La preistoria in Sicilia

a cura del prof. Vincenzo Barone

 

I primi insediamenti

 

Qualche decennio orsono si riteneva che la Sicilia fino a 12.000 anni fa (la fase finale del Paleolitico Superiore) fosse del tutto disabitata e ricoperta quasi del tutto da boschi e macchia mediterranea. Un territorio quindi nel quale regnavano incontrastati i mammiferi di medie e grandi dimensioni. A conferma di ciò stavano numerosi ritrovamenti in alcune grotte del trapanese e del palermitano di ossa e crani giganteschi dotati di una grande cavità centrale. La qual cosa, in un periodo nel quale l’archeologia riceveva stimoli alla ricerca anche dal mito, secondo alcuni studiosi poteva inverare addirittura la leggenda dell’esistenza di giganteschi esseri umani vissuti nell’isola in epoche ancestrali, come i monoculi Ciclopi omerici. E invece, oggi ne siamo certi, quei crani giganti col grande foro della proboscide appartenevano a quegli stessi grandi mammiferi, gli elefanti siciliani, che forse coesistettero per qualche tempo con l’uomo normotipo nell’isola.

 

Allora vediamo di capire quando è veramente arrivato l’uomo in Sicilia.

:::

> [COMPITO SCRITTO]:
Prosegua la stesura del testo sulla preistoria in Sicilia a partire dalla frase che segue l'ultima riportata.

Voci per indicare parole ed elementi
:::

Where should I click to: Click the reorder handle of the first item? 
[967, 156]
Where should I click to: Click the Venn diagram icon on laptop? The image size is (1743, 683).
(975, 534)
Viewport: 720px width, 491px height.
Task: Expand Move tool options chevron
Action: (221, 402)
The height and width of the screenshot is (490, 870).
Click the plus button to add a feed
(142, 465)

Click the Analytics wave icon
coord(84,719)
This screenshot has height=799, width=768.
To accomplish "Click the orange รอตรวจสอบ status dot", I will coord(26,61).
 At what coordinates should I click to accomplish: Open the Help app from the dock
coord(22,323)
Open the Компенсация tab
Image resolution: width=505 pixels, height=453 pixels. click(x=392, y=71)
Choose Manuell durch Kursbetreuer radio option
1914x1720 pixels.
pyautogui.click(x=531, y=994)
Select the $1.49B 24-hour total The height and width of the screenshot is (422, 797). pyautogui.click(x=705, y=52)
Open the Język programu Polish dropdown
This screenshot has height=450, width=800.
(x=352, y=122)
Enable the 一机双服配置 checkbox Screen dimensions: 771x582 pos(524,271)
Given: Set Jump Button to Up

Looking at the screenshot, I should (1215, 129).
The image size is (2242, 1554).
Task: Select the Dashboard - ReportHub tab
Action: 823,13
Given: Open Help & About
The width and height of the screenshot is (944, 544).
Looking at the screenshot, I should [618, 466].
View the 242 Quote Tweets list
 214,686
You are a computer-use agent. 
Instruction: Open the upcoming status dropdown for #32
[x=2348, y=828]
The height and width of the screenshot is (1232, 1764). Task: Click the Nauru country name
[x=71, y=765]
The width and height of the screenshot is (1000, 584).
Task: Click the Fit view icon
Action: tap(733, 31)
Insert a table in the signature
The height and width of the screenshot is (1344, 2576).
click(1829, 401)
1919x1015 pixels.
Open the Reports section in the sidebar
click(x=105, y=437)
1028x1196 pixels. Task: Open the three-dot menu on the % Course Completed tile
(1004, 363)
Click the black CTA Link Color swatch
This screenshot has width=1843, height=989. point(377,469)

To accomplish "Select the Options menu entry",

:::

> [RISPOSTA ALL'ESERCIZIO]:
Qualcuno tra i paleontologi si è spinto ultimamente nel campo infido delle supposizioni, buttando per così dire l’immaginazione oltre l’ostacolo, formulando quindi un’ipotesi basata su qualche labile prova, messa lì in attesa di robuste conferme, secondo la quale l’uomo potrebbe essere giunto nell’isola nel tardo Paleolitico Inferiore, attorno a 300.000 anni fa (nelle fattispecie dell’homo erectus o di Neanderthal, come potrebbero suggerirci il deposito alluvionale del Fiume Grande di Delia o altri siti dell’agrigentino, dove le tracce consistono in reperti litici di giacitura fondamentalmente non primaria). A questa attualmente molti studiosi preferiscono un’altra ipotesi di lavoro sulla quale si troverebbero più concreti riscontri scientifici e cioè quella che considera un’epoca di poco anteriore a 30.000 anni fa. In questo senso alcune tracce del passaggio dell’uomo sono state rinvenute presso il Riparo di Fontana Nuova (Ragusa), mentre più incerti sembrano altri ritrovamenti sulle coste dell’agrigentino. Ma mancano prove inoppugnabili.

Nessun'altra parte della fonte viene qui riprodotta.